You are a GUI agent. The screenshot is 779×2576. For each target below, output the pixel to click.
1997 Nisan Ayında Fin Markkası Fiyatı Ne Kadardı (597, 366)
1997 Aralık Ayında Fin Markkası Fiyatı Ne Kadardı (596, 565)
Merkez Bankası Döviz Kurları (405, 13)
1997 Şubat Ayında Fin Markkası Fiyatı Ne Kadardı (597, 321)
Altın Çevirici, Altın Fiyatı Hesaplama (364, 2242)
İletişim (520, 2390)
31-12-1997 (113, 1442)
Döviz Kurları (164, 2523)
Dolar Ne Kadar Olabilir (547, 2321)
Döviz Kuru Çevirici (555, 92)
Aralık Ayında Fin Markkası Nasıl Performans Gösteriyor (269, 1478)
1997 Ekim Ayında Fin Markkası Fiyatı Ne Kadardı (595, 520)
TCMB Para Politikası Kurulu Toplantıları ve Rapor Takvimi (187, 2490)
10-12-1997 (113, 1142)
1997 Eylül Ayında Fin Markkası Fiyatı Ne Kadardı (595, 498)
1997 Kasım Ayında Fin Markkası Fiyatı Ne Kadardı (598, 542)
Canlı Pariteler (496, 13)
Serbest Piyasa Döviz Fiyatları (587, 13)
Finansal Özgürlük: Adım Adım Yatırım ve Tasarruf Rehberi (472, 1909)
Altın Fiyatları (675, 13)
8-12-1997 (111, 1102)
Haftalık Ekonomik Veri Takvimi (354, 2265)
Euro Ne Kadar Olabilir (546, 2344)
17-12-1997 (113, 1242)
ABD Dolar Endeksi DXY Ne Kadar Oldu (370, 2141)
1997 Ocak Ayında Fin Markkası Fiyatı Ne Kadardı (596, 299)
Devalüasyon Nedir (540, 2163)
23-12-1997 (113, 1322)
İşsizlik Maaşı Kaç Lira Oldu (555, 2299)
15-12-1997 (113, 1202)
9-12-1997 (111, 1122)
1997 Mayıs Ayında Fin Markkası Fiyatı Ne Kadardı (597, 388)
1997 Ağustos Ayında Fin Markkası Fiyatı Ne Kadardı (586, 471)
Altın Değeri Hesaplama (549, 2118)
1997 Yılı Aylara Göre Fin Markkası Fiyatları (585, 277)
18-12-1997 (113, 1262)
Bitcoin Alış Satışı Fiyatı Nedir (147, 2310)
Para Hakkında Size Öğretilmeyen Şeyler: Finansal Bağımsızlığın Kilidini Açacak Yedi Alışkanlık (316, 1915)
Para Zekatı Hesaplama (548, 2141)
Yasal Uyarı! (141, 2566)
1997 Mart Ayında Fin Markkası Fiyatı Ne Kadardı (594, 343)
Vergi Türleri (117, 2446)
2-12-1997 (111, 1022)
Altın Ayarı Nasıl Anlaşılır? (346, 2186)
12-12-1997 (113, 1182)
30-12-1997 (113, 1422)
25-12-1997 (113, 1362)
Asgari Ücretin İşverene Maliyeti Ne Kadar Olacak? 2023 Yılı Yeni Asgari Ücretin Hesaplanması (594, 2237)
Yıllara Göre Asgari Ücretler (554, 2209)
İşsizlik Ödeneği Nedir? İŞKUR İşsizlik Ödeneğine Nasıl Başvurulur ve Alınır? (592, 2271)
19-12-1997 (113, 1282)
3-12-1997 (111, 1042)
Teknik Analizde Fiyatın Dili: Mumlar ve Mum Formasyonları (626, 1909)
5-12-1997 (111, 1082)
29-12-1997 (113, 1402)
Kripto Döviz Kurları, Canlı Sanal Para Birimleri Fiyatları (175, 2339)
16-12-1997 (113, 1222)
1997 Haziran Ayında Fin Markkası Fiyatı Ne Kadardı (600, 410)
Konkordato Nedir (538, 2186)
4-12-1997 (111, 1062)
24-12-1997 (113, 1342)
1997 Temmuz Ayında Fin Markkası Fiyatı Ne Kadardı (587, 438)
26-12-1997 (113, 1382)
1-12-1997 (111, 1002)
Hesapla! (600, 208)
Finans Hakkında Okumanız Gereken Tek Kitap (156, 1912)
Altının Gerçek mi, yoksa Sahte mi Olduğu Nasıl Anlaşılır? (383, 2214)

■ **Given exercise**: Identify each line of the records above that contains the word "Finansal", and copy those lines.

■ **The completed task**:
Finansal Özgürlük: Adım Adım Yatırım ve Tasarruf Rehberi (472, 1909)
Para Hakkında Size Öğretilmeyen Şeyler: Finansal Bağımsızlığın Kilidini Açacak Yedi Alışkanlık (316, 1915)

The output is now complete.